Render every line of the items below as a JSON list of strings, with one string per line and blank lines omitted.
## Start Data for the task
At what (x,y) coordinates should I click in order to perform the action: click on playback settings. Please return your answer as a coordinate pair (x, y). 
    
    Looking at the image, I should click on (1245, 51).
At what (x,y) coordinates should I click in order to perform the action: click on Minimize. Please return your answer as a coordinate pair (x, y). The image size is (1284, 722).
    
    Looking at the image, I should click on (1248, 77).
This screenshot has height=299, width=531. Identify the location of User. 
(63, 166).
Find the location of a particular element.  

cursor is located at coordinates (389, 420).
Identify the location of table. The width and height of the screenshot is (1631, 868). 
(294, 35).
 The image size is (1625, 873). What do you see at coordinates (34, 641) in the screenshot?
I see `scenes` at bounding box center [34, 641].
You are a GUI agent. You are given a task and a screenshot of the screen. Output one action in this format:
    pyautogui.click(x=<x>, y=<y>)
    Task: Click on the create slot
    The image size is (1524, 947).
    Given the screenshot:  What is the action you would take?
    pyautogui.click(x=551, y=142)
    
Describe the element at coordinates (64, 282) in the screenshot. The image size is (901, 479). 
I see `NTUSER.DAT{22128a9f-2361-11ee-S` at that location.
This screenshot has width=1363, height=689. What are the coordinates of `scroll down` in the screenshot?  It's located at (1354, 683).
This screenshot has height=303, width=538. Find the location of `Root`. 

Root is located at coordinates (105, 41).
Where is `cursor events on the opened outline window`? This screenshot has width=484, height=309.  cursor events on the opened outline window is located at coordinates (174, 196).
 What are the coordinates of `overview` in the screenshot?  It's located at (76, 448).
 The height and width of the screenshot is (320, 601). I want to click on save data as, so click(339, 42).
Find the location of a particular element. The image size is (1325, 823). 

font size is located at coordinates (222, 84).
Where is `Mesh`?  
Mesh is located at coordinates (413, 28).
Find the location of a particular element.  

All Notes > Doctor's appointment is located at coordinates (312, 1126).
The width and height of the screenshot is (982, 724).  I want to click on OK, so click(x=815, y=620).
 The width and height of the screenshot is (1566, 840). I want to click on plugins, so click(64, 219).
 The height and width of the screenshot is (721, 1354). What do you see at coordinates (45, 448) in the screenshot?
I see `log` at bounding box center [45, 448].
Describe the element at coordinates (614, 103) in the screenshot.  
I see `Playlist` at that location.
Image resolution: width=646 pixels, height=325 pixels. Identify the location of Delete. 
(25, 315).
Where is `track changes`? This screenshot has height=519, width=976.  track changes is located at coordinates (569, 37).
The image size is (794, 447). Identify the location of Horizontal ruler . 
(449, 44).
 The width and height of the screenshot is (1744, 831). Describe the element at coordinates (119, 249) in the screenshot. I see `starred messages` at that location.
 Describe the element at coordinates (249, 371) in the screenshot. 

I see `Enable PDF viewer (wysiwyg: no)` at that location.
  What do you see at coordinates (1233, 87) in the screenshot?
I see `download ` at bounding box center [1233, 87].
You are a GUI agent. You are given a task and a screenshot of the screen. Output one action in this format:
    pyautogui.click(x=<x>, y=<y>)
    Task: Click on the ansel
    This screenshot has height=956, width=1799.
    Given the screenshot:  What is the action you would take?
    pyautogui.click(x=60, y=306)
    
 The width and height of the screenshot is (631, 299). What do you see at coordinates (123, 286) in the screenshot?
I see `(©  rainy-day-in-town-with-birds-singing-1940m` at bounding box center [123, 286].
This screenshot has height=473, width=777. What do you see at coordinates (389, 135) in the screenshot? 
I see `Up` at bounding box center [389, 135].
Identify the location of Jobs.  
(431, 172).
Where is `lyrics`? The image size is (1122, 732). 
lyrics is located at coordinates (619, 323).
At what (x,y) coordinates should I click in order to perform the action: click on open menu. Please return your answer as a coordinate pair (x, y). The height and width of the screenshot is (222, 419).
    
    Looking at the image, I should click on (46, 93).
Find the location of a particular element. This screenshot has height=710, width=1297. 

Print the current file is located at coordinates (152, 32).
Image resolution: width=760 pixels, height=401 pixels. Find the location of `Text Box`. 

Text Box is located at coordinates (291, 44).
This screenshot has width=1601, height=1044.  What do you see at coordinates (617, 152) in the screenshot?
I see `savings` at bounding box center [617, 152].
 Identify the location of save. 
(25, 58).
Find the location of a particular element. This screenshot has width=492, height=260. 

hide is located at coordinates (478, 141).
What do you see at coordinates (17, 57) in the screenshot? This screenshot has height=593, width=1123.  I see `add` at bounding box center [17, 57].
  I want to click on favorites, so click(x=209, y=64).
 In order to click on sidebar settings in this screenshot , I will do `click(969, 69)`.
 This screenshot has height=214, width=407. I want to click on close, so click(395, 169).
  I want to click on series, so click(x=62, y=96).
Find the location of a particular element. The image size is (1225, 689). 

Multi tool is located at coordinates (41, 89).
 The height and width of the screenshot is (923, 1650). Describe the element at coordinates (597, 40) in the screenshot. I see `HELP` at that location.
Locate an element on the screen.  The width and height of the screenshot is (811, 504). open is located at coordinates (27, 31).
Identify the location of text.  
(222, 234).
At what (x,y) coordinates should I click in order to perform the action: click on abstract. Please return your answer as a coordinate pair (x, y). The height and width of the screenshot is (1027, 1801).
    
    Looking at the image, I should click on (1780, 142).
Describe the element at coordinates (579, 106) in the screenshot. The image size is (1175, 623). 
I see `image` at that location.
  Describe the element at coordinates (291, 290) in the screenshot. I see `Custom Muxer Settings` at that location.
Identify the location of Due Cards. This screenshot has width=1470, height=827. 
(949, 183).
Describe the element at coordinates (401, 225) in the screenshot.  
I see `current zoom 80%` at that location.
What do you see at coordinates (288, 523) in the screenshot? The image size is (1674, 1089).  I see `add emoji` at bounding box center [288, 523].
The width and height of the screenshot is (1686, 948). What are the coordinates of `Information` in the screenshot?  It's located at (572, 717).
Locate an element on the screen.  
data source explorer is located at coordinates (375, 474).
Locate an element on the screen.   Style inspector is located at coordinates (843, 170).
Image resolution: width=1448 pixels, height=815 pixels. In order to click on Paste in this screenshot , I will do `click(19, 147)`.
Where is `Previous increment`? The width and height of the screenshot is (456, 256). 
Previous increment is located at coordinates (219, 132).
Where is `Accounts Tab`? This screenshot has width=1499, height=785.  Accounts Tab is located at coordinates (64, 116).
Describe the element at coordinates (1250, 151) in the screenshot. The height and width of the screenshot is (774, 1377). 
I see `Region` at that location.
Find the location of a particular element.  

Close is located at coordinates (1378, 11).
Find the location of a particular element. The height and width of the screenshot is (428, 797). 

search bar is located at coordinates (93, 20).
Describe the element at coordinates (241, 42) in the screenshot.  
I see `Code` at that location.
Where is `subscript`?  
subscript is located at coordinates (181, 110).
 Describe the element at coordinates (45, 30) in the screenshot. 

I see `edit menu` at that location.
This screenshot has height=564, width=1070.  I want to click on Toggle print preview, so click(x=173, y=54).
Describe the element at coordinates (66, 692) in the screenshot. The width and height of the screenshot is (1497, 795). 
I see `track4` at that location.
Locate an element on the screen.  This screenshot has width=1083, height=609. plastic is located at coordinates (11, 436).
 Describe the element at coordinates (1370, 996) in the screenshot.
## End Data for the task
## Completed task:
[
  "At what (x,y) coordinates should I click in order to perform the action: click on playback settings. Please return your answer as a coordinate pair (x, y). ",
  "    Looking at the image, I should click on (1245, 51).",
  "At what (x,y) coordinates should I click in order to perform the action: click on Minimize. Please return your answer as a coordinate pair (x, y). The image size is (1284, 722).",
  "    Looking at the image, I should click on (1248, 77).",
  "This screenshot has height=299, width=531. Identify the location of User. ",
  "(63, 166).",
  "Find the location of a particular element.  ",
  "cursor is located at coordinates (389, 420).",
  "Identify the location of table. The width and height of the screenshot is (1631, 868). ",
  "(294, 35).",
  " The image size is (1625, 873). What do you see at coordinates (34, 641) in the screenshot?",
  "I see `scenes` at bounding box center [34, 641].",
  "You are a GUI agent. You are given a task and a screenshot of the screen. Output one action in this format:",
  "    pyautogui.click(x=<x>, y=<y>)",
  "    Task: Click on the create slot",
  "    The image size is (1524, 947).",
  "    Given the screenshot:  What is the action you would take?",
  "    pyautogui.click(x=551, y=142)",
  "Describe the element at coordinates (64, 282) in the screenshot. The image size is (901, 479). ",
  "I see `NTUSER.DAT{22128a9f-2361-11ee-S` at that location.",
  "This screenshot has width=1363, height=689. What are the coordinates of `scroll down` in the screenshot?  It's located at (1354, 683).",
  "This screenshot has height=303, width=538. Find the location of `Root`. ",
  "Root is located at coordinates (105, 41).",
  "Where is `cursor events on the opened outline window`? This screenshot has width=484, height=309.  cursor events on the opened outline window is located at coordinates (174, 196).",
  " What are the coordinates of `overview` in the screenshot?  It's located at (76, 448).",
  " The height and width of the screenshot is (320, 601). I want to click on save data as, so click(339, 42).",
  "Find the location of a particular element. The image size is (1325, 823). ",
  "font size is located at coordinates (222, 84).",
  "Where is `Mesh`?  ",
  "Mesh is located at coordinates (413, 28).",
  "Find the location of a particular element.  ",
  "All Notes > Doctor's appointment is located at coordinates (312, 1126).",
  "The width and height of the screenshot is (982, 724).  I want to click on OK, so click(x=815, y=620).",
  " The width and height of the screenshot is (1566, 840). I want to click on plugins, so click(64, 219).",
  " The height and width of the screenshot is (721, 1354). What do you see at coordinates (45, 448) in the screenshot?",
  "I see `log` at bounding box center [45, 448].",
  "Describe the element at coordinates (614, 103) in the screenshot.  ",
  "I see `Playlist` at that location.",
  "Image resolution: width=646 pixels, height=325 pixels. Identify the location of Delete. ",
  "(25, 315).",
  "Where is `track changes`? This screenshot has height=519, width=976.  track changes is located at coordinates (569, 37).",
  "The image size is (794, 447). Identify the location of Horizontal ruler . ",
  "(449, 44).",
  " The width and height of the screenshot is (1744, 831). Describe the element at coordinates (119, 249) in the screenshot. I see `starred messages` at that location.",
  " Describe the element at coordinates (249, 371) in the screenshot. ",
  "I see `Enable PDF viewer (wysiwyg: no)` at that location.",
  "  What do you see at coordinates (1233, 87) in the screenshot?",
  "I see `download ` at bounding box center [1233, 87].",
  "You are a GUI agent. You are given a task and a screenshot of the screen. Output one action in this format:",
  "    pyautogui.click(x=<x>, y=<y>)",
  "    Task: Click on the ansel",
  "    This screenshot has height=956, width=1799.",
  "    Given the screenshot:  What is the action you would take?",
  "    pyautogui.click(x=60, y=306)",
  " The width and height of the screenshot is (631, 299). What do you see at coordinates (123, 286) in the screenshot?",
  "I see `(©  rainy-day-in-town-with-birds-singing-1940m` at bounding box center [123, 286].",
  "This screenshot has height=473, width=777. What do you see at coordinates (389, 135) in the screenshot? ",
  "I see `Up` at bounding box center [389, 135].",
  "Identify the location of Jobs.  ",
  "(431, 172).",
  "Where is `lyrics`? The image size is (1122, 732). ",
  "lyrics is located at coordinates (619, 323).",
  "At what (x,y) coordinates should I click in order to perform the action: click on open menu. Please return your answer as a coordinate pair (x, y). The height and width of the screenshot is (222, 419).",
  "    Looking at the image, I should click on (46, 93).",
  "Find the location of a particular element. This screenshot has height=710, width=1297. ",
  "Print the current file is located at coordinates (152, 32).",
  "Image resolution: width=760 pixels, height=401 pixels. Find the location of `Text Box`. ",
  "Text Box is located at coordinates (291, 44).",
  "This screenshot has width=1601, height=1044.  What do you see at coordinates (617, 152) in the screenshot?",
  "I see `savings` at bounding box center [617, 152].",
  " Identify the location of save. ",
  "(25, 58).",
  "Find the location of a particular element. This screenshot has width=492, height=260. ",
  "hide is located at coordinates (478, 141).",
  "What do you see at coordinates (17, 57) in the screenshot? This screenshot has height=593, width=1123.  I see `add` at bounding box center [17, 57].",
  "  I want to click on favorites, so click(x=209, y=64).",
  " In order to click on sidebar settings in this screenshot , I will do `click(969, 69)`.",
  " This screenshot has height=214, width=407. I want to click on close, so click(395, 169).",
  "  I want to click on series, so click(x=62, y=96).",
  "Find the location of a particular element. The image size is (1225, 689). ",
  "Multi tool is located at coordinates (41, 89).",
  " The height and width of the screenshot is (923, 1650). Describe the element at coordinates (597, 40) in the screenshot. I see `HELP` at that location.",
  "Locate an element on the screen.  The width and height of the screenshot is (811, 504). open is located at coordinates (27, 31).",
  "Identify the location of text.  ",
  "(222, 234).",
  "At what (x,y) coordinates should I click in order to perform the action: click on abstract. Please return your answer as a coordinate pair (x, y). The height and width of the screenshot is (1027, 1801).",
  "    Looking at the image, I should click on (1780, 142).",
  "Describe the element at coordinates (579, 106) in the screenshot. The image size is (1175, 623). ",
  "I see `image` at that location.",
  "  Describe the element at coordinates (291, 290) in the screenshot. I see `Custom Muxer Settings` at that location.",
  "Identify the location of Due Cards. This screenshot has width=1470, height=827. ",
  "(949, 183).",
  "Describe the element at coordinates (401, 225) in the screenshot.  ",
  "I see `current zoom 80%` at that location.",
  "What do you see at coordinates (288, 523) in the screenshot? The image size is (1674, 1089).  I see `add emoji` at bounding box center [288, 523].",
  "The width and height of the screenshot is (1686, 948). What are the coordinates of `Information` in the screenshot?  It's located at (572, 717).",
  "Locate an element on the screen.  ",
  "data source explorer is located at coordinates (375, 474).",
  "Locate an element on the screen.   Style inspector is located at coordinates (843, 170).",
  "Image resolution: width=1448 pixels, height=815 pixels. In order to click on Paste in this screenshot , I will do `click(19, 147)`.",
  "Where is `Previous increment`? The width and height of the screenshot is (456, 256). ",
  "Previous increment is located at coordinates (219, 132).",
  "Where is `Accounts Tab`? This screenshot has width=1499, height=785.  Accounts Tab is located at coordinates (64, 116).",
  "Describe the element at coordinates (1250, 151) in the screenshot. The height and width of the screenshot is (774, 1377). ",
  "I see `Region` at that location.",
  "Find the location of a particular element.  ",
  "Close is located at coordinates (1378, 11).",
  "Find the location of a particular element. The height and width of the screenshot is (428, 797). ",
  "search bar is located at coordinates (93, 20).",
  "Describe the element at coordinates (241, 42) in the screenshot.  ",
  "I see `Code` at that location.",
  "Where is `subscript`?  ",
  "subscript is located at coordinates (181, 110).",
  " Describe the element at coordinates (45, 30) in the screenshot. ",
  "I see `edit menu` at that location.",
  "This screenshot has height=564, width=1070.  I want to click on Toggle print preview, so click(x=173, y=54).",
  "Describe the element at coordinates (66, 692) in the screenshot. The width and height of the screenshot is (1497, 795). ",
  "I see `track4` at that location.",
  "Locate an element on the screen.  This screenshot has width=1083, height=609. plastic is located at coordinates (11, 436).",
  " Describe the element at coordinates (1370, 996) in the screenshot."
]